Originally Posted by
WICKES
(Plot spoiler alert)
Henry Perowne, the central character, is a British neurosurgeon living in London. We follow him through one saturday of his life, set against the backdrop of the imminent invasion of Iraq. He is happily married with two children, a son and a daughter. The daughter is returning home that afternoon, while the son still lives at home. He sets off to buy food to celebrate her homecoming, plays squash with a colleague, has a car accident, returns home. That evening, cooking and chatting with his children and father in law, two of the young men involved in the accident appear in his home with a knife. For a while they bully and terrorize the family, but eventually one flees and the other is thrown down the stairs by the son. Perowne then saves his life in the operating theatre, and the novel ends with Perowne musing on the future, both personal and national, as the day comes to a close.
I'd be very interested to hear the views of others. Personally, I wasn't impressed. The first problem is the main character: a dull, middle aged, middle class, pasty Englishman. Throughout the novel I simply pictured McEwan himself (also a dull, middle aged, middle class, pasty Englishman). Unless they are about to see their life fall apart or are brilliant, witty, life-loving hedonists like Falstaff, happy characters are always less interesting. But Perowne is worse than happy- he is content. Who wants to read a novel about a content, middle aged man? He is as bland as a lump of doe. The family itself is just too happy and successful to be believable- I mean a daughter who is an Oxford-educated, published poet and a son who is a brilliant blues musician about to go on tour! Oh, and a wife who is a hugely successful barrister... why not! Let's make the dog a crufts champion while we're at it.
I could also live without the McEwan/ Perowne middle-class, guilt-ridden love of multi-cultural London. For example, on his ward there is a black teen whose foul-mouthed, violent, aggressive attitude has upset the nurses. But Perowne "admires her spirit"...groan. Why not have him secretly wanting to throw her out the window, or occasionally stealing morphine, or being secretly in love with one of the Fillipino nurses? If you are going to deal with multi-culturalism (a huge issue in contemporary Britain) then you have to give both sides of the argument. This is typical of Perowne's utterly predictable and uninteresting character.

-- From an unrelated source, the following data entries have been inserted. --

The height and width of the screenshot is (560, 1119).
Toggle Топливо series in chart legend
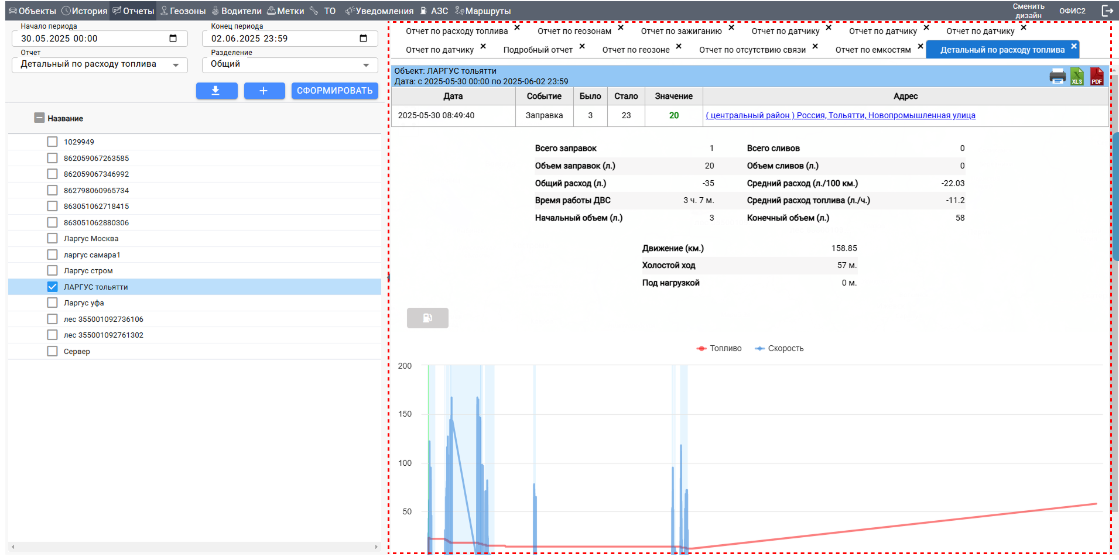pos(719,348)
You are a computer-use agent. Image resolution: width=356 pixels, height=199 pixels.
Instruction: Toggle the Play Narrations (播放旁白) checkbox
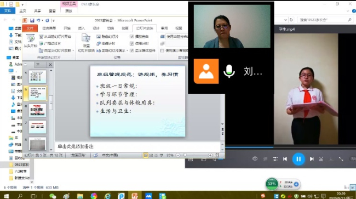pos(131,36)
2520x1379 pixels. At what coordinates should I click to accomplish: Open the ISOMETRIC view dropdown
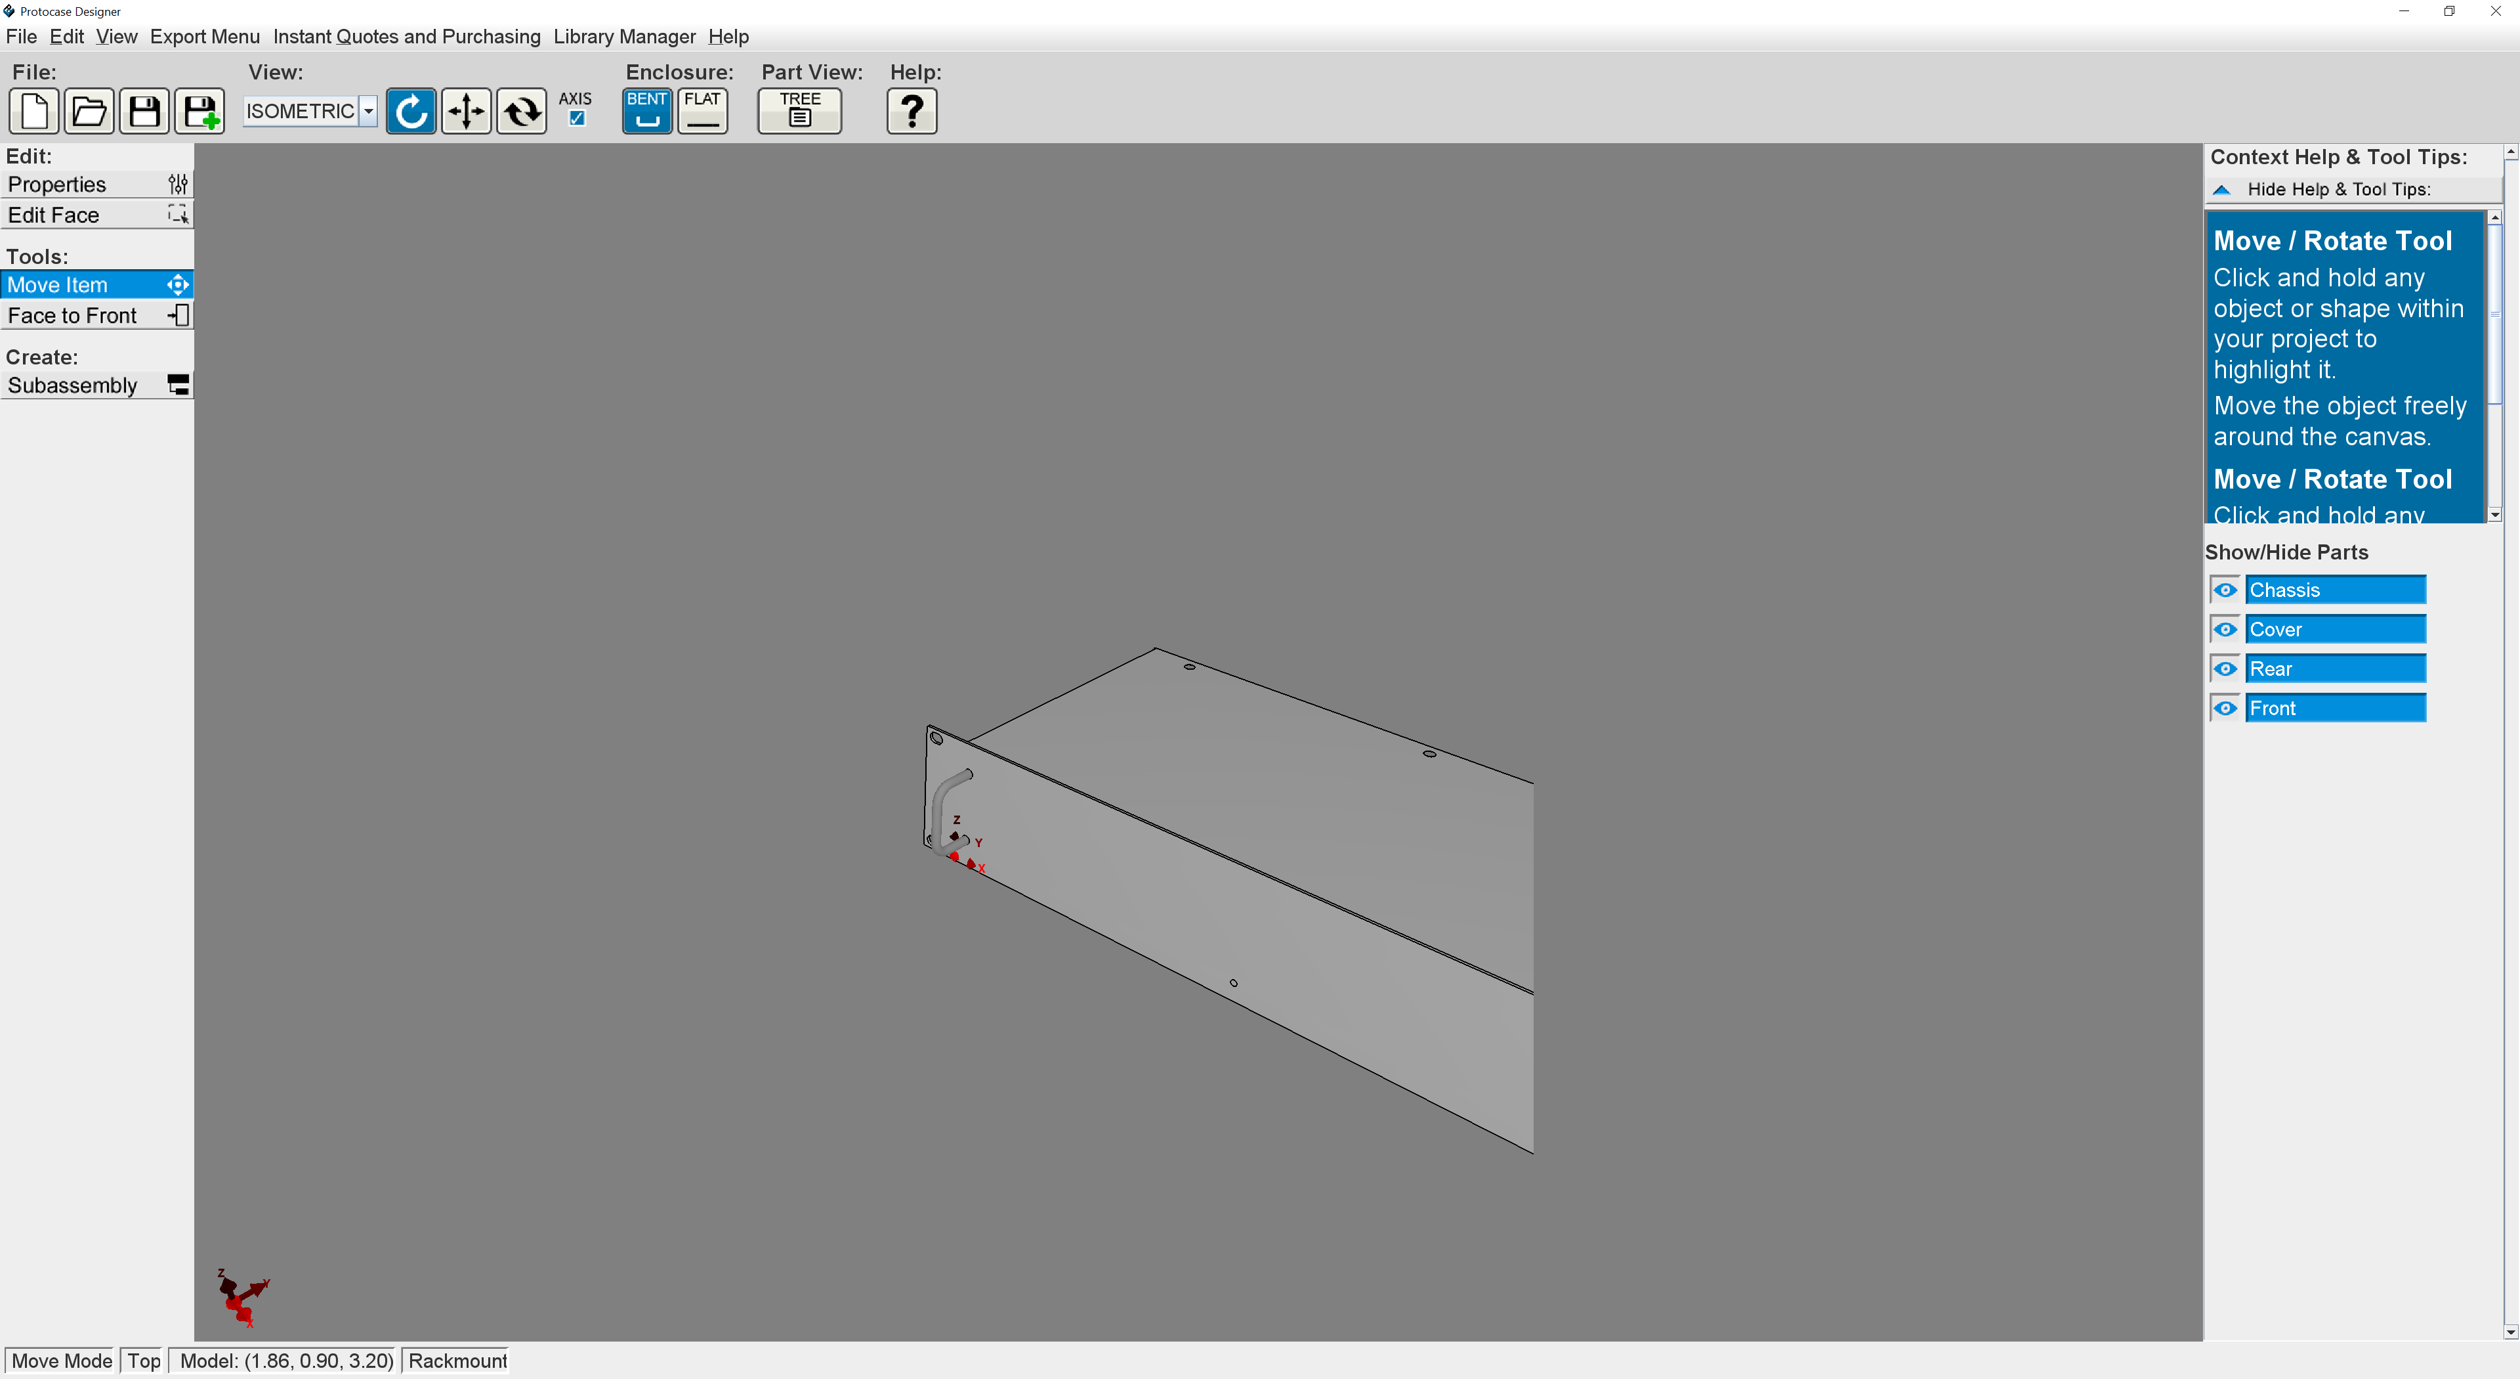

I didn't hate the novel though. The moments of tenderness and love between the family I found touchingly real, in particular Perowne's love for his children: his dutifully following his daughters reading lists, the moment after his son saves his life in which he "has never looked more beautiful" to his father. The final ten pages are also wonderful and worth the whole novel. Perowne can't sleep, he leaves his bed and, standing at the bedroom window, allows his mind to wander, to see the future unfolding. At the very end he becomes, almost, interesting.